What is required: Which lines in the records below hold the word "link"? Copy each of them.

═══ Extracted records

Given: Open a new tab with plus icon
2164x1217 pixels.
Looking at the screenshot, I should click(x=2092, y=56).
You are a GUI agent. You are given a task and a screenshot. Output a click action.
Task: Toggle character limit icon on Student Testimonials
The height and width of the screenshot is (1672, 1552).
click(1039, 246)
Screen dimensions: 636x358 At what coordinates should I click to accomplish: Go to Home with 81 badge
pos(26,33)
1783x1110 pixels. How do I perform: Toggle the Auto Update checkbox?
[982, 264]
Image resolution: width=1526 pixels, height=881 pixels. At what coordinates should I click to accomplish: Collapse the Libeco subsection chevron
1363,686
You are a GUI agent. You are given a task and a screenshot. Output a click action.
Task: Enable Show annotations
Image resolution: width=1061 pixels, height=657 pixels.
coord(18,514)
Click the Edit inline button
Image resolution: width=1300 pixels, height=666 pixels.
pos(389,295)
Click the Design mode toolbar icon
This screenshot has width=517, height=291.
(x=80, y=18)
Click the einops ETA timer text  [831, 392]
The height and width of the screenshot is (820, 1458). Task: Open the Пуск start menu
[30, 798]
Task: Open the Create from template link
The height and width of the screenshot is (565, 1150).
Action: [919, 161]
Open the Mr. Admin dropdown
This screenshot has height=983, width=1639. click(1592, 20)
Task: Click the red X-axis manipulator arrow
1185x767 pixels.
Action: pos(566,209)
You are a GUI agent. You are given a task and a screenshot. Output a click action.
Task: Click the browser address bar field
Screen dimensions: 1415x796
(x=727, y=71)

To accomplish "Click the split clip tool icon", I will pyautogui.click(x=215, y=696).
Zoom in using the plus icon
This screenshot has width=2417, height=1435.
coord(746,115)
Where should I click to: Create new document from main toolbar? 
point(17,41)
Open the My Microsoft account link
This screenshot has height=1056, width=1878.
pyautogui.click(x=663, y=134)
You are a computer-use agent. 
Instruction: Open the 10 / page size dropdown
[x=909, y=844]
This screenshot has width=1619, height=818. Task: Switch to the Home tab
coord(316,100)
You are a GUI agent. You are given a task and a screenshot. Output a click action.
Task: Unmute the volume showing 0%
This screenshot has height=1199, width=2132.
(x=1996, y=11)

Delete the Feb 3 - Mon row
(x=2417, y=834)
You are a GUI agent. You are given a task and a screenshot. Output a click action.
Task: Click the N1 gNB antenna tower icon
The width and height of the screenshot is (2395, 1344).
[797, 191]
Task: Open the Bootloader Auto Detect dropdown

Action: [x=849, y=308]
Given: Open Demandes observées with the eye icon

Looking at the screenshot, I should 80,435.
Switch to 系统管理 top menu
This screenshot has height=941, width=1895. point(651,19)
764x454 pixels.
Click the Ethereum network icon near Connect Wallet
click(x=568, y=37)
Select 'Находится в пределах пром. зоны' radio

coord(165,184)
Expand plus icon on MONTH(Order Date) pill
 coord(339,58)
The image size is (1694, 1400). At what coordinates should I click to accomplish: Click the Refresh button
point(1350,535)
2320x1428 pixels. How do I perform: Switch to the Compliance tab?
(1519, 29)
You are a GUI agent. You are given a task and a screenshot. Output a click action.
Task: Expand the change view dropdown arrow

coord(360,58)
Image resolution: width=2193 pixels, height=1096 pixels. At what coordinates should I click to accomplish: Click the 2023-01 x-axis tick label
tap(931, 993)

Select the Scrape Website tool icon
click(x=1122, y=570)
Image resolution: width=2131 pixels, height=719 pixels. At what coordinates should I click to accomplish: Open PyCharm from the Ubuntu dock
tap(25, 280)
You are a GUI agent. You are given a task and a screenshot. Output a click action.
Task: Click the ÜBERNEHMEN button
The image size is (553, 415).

══════

Reply to the task:
Task: Open the Create from template link
Open the My Microsoft account link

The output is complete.